Anomalous Thermal Characteristics of Poly(Ionic Liquids) Derived from 1-Butyl-2,3-dimethyl-4-vinylimidazolium Salts

Abstract

The synthesis of 1-butyl-2,3-dimethyl-4-vinylimidazolium triflate, its polymerization, and ion exchange to yield a trio of 1-butyl-2,3-dimethyl-4-vinylimidazolium polymers is described. Irrespective of the nature of the anion, substitution at the 2-position of the imidazolium moiety substantially increases the distance between the anion and cation. The methyl substituent at the 2-position also served to expose the importance of H-bonding for the attractive potential between imidazolium moiety and anions in polymers without a methyl group at the 2-position. The thermal characteristics of poly(1-butyl-2,3-dimethyl-4-vinylimidazolium) salts and corresponding poly(1-ethyl-3-methyl-4-vinylimidazolium) salts were evaluated.
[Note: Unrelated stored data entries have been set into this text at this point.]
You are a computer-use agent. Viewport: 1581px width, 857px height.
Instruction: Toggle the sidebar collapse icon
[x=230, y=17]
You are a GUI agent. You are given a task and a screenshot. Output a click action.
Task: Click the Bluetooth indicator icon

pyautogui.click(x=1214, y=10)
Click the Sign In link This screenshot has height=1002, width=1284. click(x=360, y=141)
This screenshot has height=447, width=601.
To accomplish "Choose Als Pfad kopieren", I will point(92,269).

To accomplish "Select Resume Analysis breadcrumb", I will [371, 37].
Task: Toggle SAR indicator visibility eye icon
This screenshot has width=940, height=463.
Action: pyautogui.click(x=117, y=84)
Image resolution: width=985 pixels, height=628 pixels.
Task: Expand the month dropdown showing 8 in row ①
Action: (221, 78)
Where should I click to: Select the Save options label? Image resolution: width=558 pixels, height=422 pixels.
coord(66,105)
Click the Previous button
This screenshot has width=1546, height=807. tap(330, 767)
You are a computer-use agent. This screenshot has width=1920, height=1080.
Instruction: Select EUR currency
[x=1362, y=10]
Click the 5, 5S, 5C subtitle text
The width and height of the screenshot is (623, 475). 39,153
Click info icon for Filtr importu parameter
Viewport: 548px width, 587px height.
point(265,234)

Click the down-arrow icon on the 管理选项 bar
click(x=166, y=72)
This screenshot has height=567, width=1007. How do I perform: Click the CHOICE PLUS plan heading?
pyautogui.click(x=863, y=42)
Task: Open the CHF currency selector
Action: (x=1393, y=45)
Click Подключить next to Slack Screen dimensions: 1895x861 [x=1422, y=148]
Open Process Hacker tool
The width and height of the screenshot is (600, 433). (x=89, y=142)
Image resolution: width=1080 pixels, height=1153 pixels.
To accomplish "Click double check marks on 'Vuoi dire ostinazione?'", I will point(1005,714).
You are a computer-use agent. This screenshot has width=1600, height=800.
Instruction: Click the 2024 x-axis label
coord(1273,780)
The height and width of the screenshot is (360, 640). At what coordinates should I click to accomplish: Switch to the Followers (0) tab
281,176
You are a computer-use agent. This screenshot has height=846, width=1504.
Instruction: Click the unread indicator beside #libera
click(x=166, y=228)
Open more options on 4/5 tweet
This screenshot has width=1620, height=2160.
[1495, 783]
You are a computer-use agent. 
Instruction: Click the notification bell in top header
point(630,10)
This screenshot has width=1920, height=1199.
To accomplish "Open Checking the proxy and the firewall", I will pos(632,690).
While the mid-point glass transition tem-peratures, Tg-mid, for 1-ethyl-3-methyl-4-vinylimidazolium polymers with CF3 SO3−, (CF3 SO2)2 N− and PF6− counterions, were 153◦ C, 88◦ C and 200◦ C, respectively, the Tg-mid values for 1-butyl-2,3-dimethyl-4vinylimidazolium polymers with corresponding counter-ions were tightly clustered at 98◦ C, 99◦ C and 84◦ C, respectively. This dramatically reduced influence of the anion type on the glass transition temperature was attributed to the increased distance between the center of the anions and cations in the 1-butyl-2,3-dimethyl-4-vinylimidazolium polymer set, and minimal H-bonding interactions between the respective anions and the 1-butyl-2,3-dimethyl-4-vinylimidazolium moiety. It is believed that this is the first observation of substantial independence of the glass transition of an ionic polymer on the nature of its counterion.